Some of their more outlandish beliefs surround an evil galactic ruler, Xenu, who supposedly lived 75 million years ago and who solved a universal over-population program by transporting trillions of people to earth where they were destroyed. The souls of these dead people – known as body thetans – are thought to inhabit our bodies. The object is to get rid of these beings in order to be healthier and to gain special powers of powers of mind-over-matter.
Apparently, this facet of scientology is not revealed to practitioners until after they have paid thousands of dollars to the Church of Scientology, which is why this belief-system has been beseiged with accusations of fraud and other cult-like practices.
The Collbran’s claims are not the first to surface of alleged abuse at the hands of Church of Scientology leaders. Last year, director and screenwriter Paul Haggis , who won Oscars for “Million Dollar Baby” and “Crash” left the Church after 35 years. In a letter he wrote to Church leadership that was leaked to the press, he cited Church backing of California’s Proposition 8 in support of traditional marriage as a reason that was only made worse when he caught leader Miscavige lying during a CNN interview about the Church’s policy about “disconnection” – the cutting off of members from their families.
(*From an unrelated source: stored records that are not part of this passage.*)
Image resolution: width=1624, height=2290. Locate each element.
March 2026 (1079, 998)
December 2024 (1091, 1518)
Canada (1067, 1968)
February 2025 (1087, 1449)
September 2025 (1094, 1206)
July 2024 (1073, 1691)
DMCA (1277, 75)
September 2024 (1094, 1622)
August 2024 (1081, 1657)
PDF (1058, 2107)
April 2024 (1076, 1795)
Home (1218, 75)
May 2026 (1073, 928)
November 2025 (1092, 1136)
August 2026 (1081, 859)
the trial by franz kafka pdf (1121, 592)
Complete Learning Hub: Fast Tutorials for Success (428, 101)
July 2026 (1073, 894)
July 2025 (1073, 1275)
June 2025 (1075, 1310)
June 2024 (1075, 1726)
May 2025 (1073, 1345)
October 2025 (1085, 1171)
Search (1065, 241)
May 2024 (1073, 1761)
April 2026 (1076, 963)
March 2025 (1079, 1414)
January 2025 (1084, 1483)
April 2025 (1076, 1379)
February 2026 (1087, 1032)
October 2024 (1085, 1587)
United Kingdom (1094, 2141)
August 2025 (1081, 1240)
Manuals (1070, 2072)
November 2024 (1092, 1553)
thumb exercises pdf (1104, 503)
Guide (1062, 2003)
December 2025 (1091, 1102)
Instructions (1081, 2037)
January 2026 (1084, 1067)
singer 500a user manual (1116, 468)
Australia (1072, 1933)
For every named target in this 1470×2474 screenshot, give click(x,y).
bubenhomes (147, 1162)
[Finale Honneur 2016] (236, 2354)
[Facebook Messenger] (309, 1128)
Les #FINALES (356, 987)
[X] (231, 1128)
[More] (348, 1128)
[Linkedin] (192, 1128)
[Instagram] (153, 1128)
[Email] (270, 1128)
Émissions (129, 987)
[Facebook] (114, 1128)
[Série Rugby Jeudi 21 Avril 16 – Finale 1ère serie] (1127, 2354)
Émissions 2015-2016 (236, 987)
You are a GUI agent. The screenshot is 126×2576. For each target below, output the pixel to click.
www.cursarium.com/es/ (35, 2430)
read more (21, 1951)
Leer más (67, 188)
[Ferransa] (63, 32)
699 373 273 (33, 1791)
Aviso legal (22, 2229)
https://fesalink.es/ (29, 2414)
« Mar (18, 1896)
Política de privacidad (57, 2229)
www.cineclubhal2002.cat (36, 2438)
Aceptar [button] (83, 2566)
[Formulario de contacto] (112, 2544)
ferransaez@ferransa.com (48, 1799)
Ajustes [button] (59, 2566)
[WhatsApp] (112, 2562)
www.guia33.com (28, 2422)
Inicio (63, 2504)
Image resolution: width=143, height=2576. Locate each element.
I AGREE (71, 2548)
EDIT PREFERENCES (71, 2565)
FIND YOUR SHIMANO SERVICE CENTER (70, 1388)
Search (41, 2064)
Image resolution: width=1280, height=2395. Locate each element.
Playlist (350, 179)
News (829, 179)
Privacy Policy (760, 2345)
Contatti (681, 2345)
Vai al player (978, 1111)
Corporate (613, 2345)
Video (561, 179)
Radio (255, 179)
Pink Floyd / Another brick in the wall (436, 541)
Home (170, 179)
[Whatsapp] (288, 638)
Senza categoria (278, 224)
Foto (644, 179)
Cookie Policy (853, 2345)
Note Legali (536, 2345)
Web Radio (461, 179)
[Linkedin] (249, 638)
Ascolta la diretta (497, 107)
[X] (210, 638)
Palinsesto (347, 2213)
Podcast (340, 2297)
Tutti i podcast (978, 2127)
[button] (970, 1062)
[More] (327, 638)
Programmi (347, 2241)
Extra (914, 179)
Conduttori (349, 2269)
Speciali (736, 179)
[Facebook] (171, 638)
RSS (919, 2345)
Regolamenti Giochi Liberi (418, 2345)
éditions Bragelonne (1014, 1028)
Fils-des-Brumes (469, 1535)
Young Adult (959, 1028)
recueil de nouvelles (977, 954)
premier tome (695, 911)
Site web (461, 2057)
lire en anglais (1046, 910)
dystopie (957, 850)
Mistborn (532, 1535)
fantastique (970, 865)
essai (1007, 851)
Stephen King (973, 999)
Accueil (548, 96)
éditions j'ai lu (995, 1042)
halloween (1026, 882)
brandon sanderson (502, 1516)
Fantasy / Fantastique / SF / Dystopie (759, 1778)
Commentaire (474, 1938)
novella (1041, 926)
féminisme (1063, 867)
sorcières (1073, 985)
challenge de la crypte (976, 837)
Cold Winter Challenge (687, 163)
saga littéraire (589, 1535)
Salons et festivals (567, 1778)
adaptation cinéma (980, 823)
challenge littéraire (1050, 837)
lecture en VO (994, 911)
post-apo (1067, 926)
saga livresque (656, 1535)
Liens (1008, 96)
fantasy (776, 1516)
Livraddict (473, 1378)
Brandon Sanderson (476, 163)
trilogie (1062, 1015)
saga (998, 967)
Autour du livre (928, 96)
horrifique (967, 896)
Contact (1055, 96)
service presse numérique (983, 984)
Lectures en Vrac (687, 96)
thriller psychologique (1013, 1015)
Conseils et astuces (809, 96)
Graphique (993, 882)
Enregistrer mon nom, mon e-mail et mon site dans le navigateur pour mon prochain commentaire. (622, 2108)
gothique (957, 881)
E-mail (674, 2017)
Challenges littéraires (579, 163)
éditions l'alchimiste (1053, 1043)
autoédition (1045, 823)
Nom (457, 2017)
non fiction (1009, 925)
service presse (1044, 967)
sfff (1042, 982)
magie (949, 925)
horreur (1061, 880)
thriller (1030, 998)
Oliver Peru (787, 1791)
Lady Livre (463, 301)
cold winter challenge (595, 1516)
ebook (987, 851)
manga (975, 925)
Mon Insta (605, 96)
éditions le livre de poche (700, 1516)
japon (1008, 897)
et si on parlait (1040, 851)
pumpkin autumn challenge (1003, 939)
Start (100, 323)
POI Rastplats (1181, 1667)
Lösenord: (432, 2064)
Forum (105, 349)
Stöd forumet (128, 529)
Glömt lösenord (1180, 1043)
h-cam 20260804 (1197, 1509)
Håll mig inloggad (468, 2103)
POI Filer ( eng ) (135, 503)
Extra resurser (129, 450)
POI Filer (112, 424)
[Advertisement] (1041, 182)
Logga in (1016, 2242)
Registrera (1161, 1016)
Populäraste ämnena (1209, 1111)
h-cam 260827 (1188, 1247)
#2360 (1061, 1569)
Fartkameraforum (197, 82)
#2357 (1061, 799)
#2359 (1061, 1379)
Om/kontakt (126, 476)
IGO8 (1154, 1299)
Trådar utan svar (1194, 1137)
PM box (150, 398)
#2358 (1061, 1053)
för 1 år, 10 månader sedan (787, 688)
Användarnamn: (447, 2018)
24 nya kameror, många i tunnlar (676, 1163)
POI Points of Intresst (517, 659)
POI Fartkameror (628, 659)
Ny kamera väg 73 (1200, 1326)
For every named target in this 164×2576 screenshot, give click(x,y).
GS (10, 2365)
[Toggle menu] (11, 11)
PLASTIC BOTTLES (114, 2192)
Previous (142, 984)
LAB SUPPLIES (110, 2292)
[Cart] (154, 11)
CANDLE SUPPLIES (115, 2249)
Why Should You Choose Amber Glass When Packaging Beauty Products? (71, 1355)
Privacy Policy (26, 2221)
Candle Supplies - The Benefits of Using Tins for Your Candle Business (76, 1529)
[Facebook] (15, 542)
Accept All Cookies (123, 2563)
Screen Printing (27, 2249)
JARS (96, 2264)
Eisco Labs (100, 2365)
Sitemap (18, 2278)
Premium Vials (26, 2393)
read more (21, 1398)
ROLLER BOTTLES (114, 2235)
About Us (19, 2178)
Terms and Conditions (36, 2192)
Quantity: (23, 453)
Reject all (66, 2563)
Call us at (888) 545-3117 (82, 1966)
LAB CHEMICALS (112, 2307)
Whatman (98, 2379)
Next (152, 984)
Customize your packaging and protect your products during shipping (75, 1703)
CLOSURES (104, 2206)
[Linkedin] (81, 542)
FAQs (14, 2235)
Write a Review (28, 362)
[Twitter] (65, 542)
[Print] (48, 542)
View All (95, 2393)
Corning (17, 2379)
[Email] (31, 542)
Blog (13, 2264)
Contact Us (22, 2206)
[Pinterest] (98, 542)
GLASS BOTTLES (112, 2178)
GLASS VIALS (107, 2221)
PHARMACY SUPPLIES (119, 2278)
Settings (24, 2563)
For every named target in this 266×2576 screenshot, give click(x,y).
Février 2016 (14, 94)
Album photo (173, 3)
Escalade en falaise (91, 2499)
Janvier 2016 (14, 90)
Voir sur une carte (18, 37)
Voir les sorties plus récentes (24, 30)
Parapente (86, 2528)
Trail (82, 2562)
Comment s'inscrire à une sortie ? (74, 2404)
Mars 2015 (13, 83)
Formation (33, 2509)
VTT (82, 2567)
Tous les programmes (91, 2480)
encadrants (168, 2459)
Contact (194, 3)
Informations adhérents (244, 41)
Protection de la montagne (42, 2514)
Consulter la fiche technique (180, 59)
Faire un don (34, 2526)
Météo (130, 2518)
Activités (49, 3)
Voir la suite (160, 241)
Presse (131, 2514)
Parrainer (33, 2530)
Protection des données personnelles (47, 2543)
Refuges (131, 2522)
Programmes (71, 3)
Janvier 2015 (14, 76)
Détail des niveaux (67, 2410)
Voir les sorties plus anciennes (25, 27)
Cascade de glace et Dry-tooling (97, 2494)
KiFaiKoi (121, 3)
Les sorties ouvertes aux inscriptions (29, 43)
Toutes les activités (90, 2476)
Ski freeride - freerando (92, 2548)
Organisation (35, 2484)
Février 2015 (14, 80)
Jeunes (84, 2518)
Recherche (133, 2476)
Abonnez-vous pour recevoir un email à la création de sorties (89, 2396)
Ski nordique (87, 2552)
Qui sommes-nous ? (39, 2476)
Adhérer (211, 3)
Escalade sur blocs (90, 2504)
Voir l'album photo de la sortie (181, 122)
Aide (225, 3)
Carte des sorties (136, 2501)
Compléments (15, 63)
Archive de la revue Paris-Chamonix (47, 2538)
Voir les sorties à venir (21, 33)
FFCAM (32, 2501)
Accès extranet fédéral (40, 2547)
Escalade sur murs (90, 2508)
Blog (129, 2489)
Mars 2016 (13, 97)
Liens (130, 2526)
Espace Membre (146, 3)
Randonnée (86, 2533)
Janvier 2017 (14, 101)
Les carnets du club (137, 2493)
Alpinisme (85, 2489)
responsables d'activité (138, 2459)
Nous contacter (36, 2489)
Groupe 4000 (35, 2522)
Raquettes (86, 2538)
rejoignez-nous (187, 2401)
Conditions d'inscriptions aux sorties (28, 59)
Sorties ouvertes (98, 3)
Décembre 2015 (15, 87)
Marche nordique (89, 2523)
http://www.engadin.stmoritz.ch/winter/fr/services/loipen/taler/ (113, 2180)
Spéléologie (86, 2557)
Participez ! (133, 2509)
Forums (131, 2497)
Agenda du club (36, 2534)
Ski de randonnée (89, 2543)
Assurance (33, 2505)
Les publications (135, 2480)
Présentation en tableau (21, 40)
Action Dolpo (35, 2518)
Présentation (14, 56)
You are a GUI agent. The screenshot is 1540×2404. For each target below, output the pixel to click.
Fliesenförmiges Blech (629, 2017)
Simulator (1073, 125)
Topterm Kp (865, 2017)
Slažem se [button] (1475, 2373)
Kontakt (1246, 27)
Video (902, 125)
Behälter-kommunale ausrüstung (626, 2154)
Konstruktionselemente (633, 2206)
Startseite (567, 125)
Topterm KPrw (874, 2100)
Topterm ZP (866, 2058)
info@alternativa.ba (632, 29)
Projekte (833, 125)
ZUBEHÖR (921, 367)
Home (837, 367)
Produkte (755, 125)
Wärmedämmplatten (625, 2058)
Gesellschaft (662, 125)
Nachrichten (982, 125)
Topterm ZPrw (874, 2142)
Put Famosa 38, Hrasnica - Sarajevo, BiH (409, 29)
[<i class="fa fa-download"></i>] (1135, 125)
“I was shocked. We all know this policy exists,” Harris wrote in his resignation letter. “I didn’t have to search for verification – I didn’t have to look any further than my own home.”
He went on to recount the heartbreak his wife suffered when being ordered to “disconnect” from her parents because of “something absolutely trivial they supposedly did twenty-five years ago when they resigned from the church,” Harris said. “This is a lovely retired couple, never said a negative word about Scientology to me or anyone else I know – hardly raving maniacs or enemies of the church. In fact it was they who introduced my wife to Scientology.”
His wife cut off all contact with them for a year and a half, during which time they were unable to see their grandchild. “It was a terrible time,” Harris wrote.
In June of last year, several prominent members-turned-defectors of the Church of Scientology, Marty Rathbun and Mike Rinder, agreed to an interview with the St. Petersburg Times in which they talked about the rampant abuse in the Church. Close associates of leader Miscavige, they claimed he routinely attacked his “lieutenants” and that they often did the same to their underlings to “demonstrate loyalty to Miscavige and prove their mettle.”
They said Church staffers are disciplined and controlled by a multilayered system of “ecclesiastical justice” which includes the public confession of sins, facing embarrassing “security checks” or threats of being isolated as a “suppressive person.”
These defectors also revealed how the Church covered up its role in the death of Lisa McPherson, a Scientologist who died of a pulmonary embolism in 1995 after being held by fellow Church members for 17 days in isolation at a Florida hotel. The state’s medical examiner determined that Lisa was a victim of negligent homicide and the Church was officially indicted on two felony charges of “abuse and/or neglect of a disabled adult” and “practicing medicine without a license.”
According to the Times, membership in this dangerous cult has been steadily declining. The American Religious Identification Survey reports that the number of Scientologists in the United States fell from 55,000 in 2001 to 25,000 in 2008.